TL;DR — You won't reach the top of Google with a single trick — you need a technically sound website, content targeting exactly what people search for, a complete Google Business Profile and backlinks from trustworthy sites. For a new domain it realistically takes 3–6 months of consistent work, with first results showing sooner on long-tail phrases.

First place can't be bought or programmed

Google ranks sites by relevance and trust — not by who pays (that's ads, clearly marked “Sponsored”).

Code and content decide whether you're even eligible and readable. Final ranking also depends on links, authority and domain age.

Realistic expectation: a new domain needs time before Google “adopts” it. Impatience leads to paying for quick tricks that don't work.

5 steps that actually move you up on Google

1. A technically sound website — fast loading, mobile-first, clean titles and descriptions, structured data (this is the foundation you can do right away).

2. Content for what people search — a dedicated page or article for each important phrase (e.g. “web design Bratislava”), not everything crammed onto the homepage.

3. Google Business Profile — critical for local searches and maps; fill in address, phone, opening hours and photos.

4. Backlinks — directory listings, local media, links from partners and clients build domain trust.

TASK REQUIREMENTS:
1. Answer these from the Google ranking guide:
(a) How long does a new domain realistically need, according to the summary at the top?
(b) How are paid ads marked?
(c) What details does step 3 say to fill in?
2. Carry on the Google ranking guide, starting after its last line.
The items after the Google ranking guide are separate material with no link to it.

RECORDS PROVIDED:
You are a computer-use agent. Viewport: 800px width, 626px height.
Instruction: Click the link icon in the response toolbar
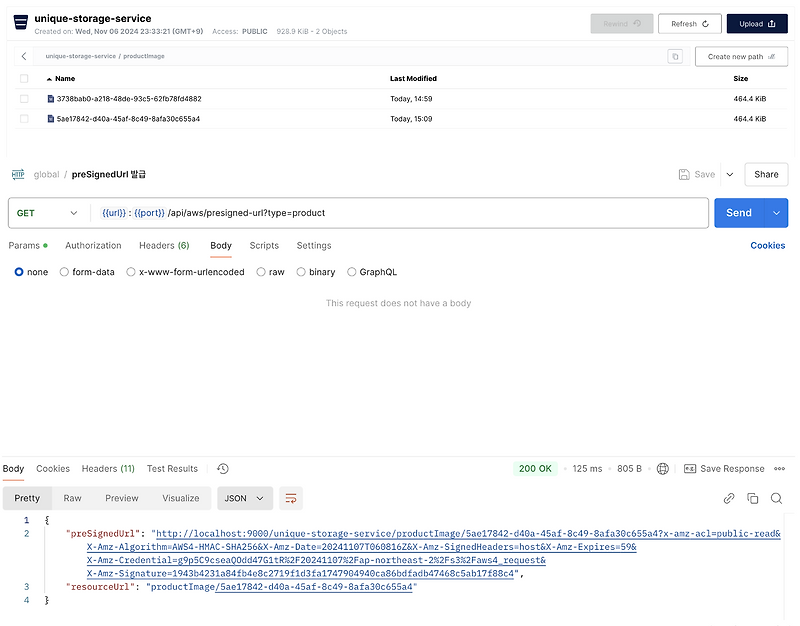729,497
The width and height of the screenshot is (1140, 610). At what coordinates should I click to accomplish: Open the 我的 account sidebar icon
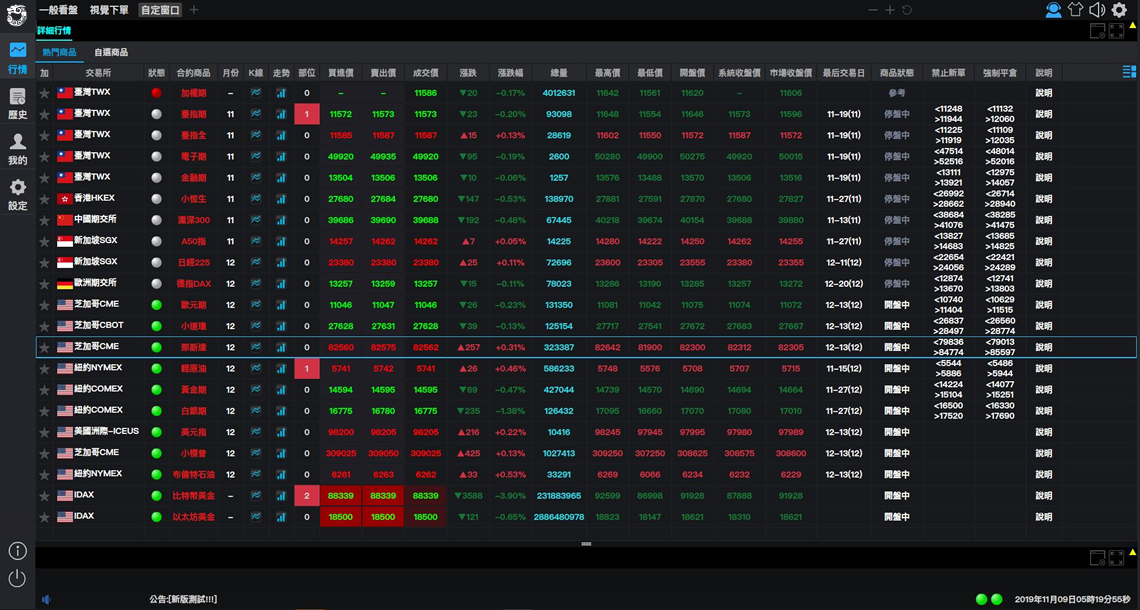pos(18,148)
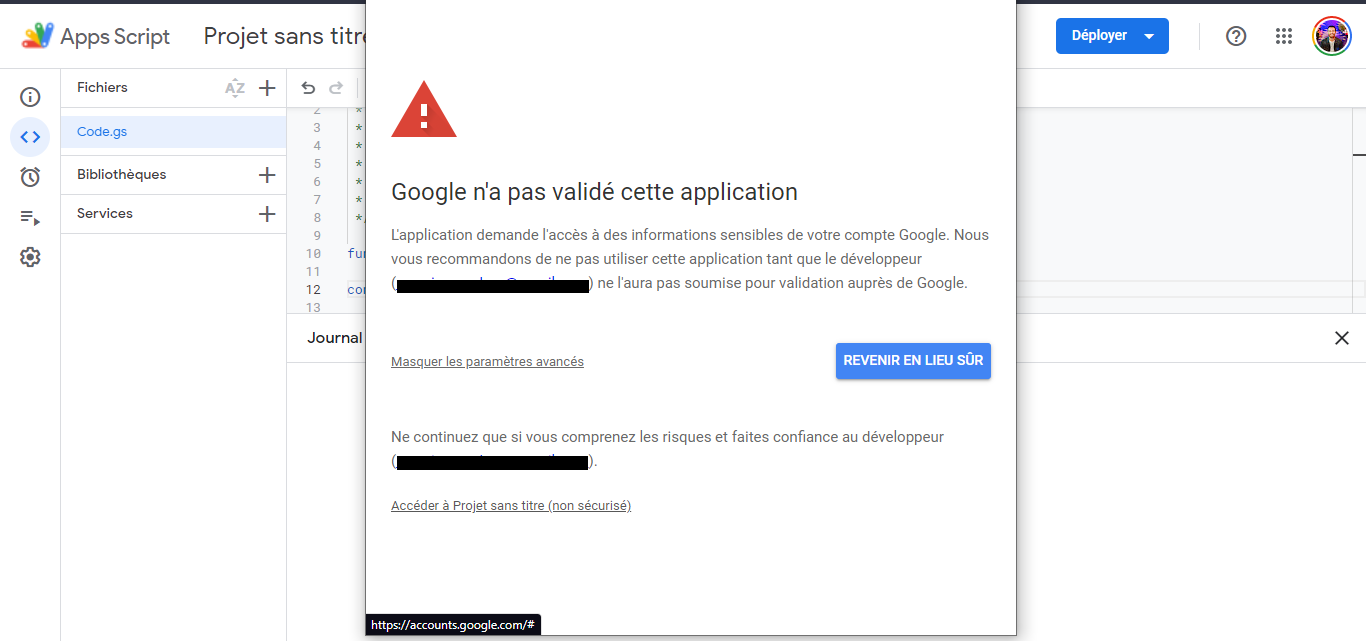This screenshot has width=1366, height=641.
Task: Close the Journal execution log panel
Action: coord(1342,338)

* * *

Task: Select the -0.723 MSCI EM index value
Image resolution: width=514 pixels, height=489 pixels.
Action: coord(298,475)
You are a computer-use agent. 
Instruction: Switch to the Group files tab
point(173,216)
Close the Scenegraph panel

RESPONSES BY ITEM NUMBER:
1.
(a) 3–6 months of consistent work.
(b) They are clearly marked "Sponsored."
(c) Address, phone, opening hours and photos.

2.
5. Reviews and activity — real customer reviews and regular fresh content signal that the site is alive.

Start with long-tail phrases, not the hardest ones

For the word “website” you compete with the entire internet — that's a long game.

Specific phrases like “website cost for a sole trader” or “e-shop development Bratislava price” have less competition and bring people who actually want to buy.

These phrases are the fastest to rank for — and they also feed AI search (Google AI Overviews, ChatGPT, Perplexity).

How to measure whether it works

Google Search Console — shows positions, impressions and clicks for specific phrases. This is where you see real progress.

Google Analytics — organic traffic and how much of it turns into an inquiry or order.

Patience and consistency — SEO is a marathon; sites that add content regularly grow steadily.